DENVER (AP) - The Denver City Council has stalled a lease for a Chick-fil-A restaurant at Denver International Airport, citing the company's reputation as an opponent of same-sex marriage.

The Denver Post reports that the Business Development Committee on Tuesday stalled the seven-year deal with a new franchisee of the popular chicken chain for two weeks.

In 2012, Chick-fil-A's president publicly reaffirmed his support of what he called the "biblical definition of the family unit" that did not include same-sex marriage. He has since said he regrets inserting the company into political debates.

Chicago officials tried to block a new Chick-fil-A location for similar reasons but relented when the chain reiterated a non-discrimination statement.

If the committee rejects the lease, an individual member could introduce the deal in the full council. At Tuesday's meeting, none of the 10 members in attendance defended Chick-fil-A.

“We really want to look into the policies and practices of these companies,and just make sure that they conform to ours in the city, the State of Colorado. We have a marriage decision nationally. This is really about policies and it's about practices,” said Robin Kniech, Denver City Council’s first openly gay member. “This is a starting conversation and we have actual conversations about contracts all the time. It might be about your hiring practices, disadvantaged business contractors, do you work with minority suppliers?”

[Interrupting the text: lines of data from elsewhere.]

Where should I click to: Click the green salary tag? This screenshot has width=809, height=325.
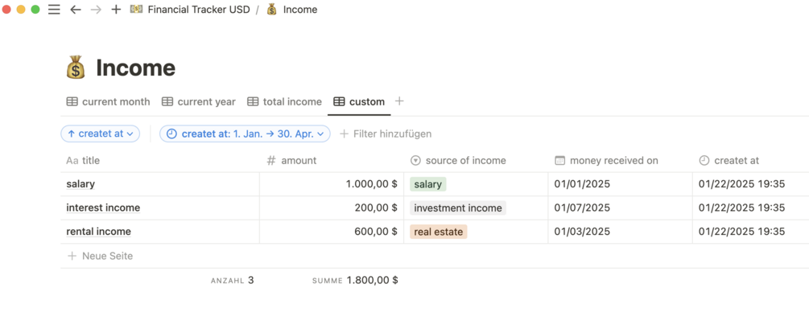[x=427, y=184]
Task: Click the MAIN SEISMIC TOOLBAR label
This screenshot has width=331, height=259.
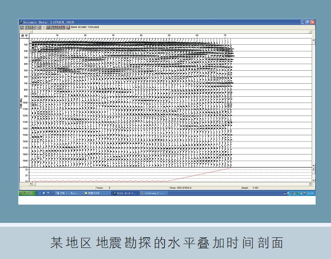Action: point(85,27)
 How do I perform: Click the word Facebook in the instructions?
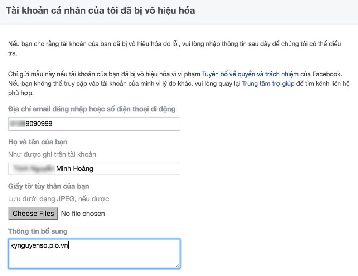[319, 74]
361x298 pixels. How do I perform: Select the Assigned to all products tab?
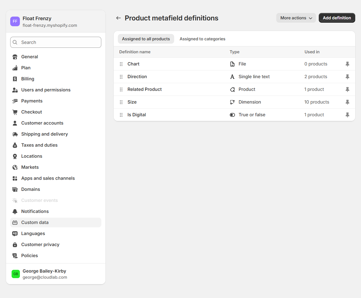click(146, 39)
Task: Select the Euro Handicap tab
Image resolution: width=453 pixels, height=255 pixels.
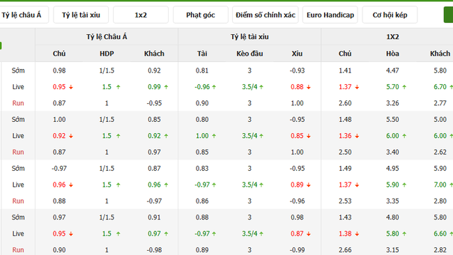Action: tap(330, 15)
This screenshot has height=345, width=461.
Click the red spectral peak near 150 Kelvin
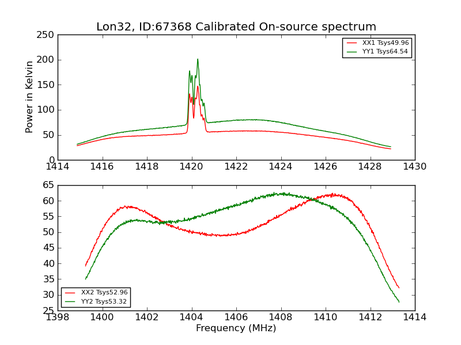tap(198, 87)
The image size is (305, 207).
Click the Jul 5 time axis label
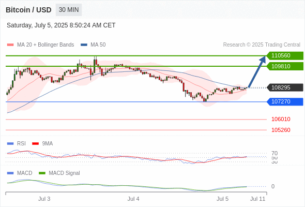[x=222, y=199]
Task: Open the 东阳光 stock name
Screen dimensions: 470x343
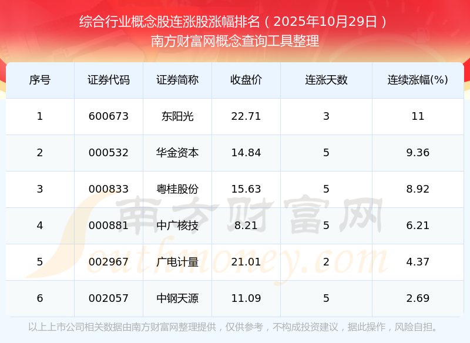Action: (x=177, y=116)
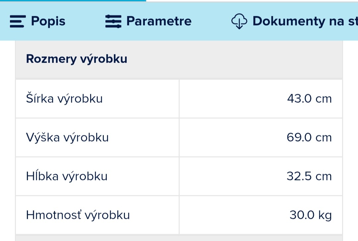Open the Parametre tab
The height and width of the screenshot is (241, 358).
coord(158,21)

“So this is not an unusual conversation for us. We're taking a pause and in two weeks, the committee will have more information and take action. This is a pretty common practice we go through so we understand who we're doing business with,” she added.

“We're really looking at everything, and making sure that with the complexities of this contract, that at every level, there are safeguards in place," said fellow city Council member and voting committee member Jolon Clark. "We want to see those non-discrimination polices from anyone who's involved in this from the top to the bottom.”

“For decades, gay and lesbian individuals and families across our community and our city have been fighting equal recognition of their relationships and for equal rights. And I've believed Denver has always been a leader in making sure that we're building an inclusive community where everyone is treated fairly. And I think what you see here with this decision is just the willingness to press pause and make sure that we're continuing to lead and make sure that we're building that inclusive community,” he added.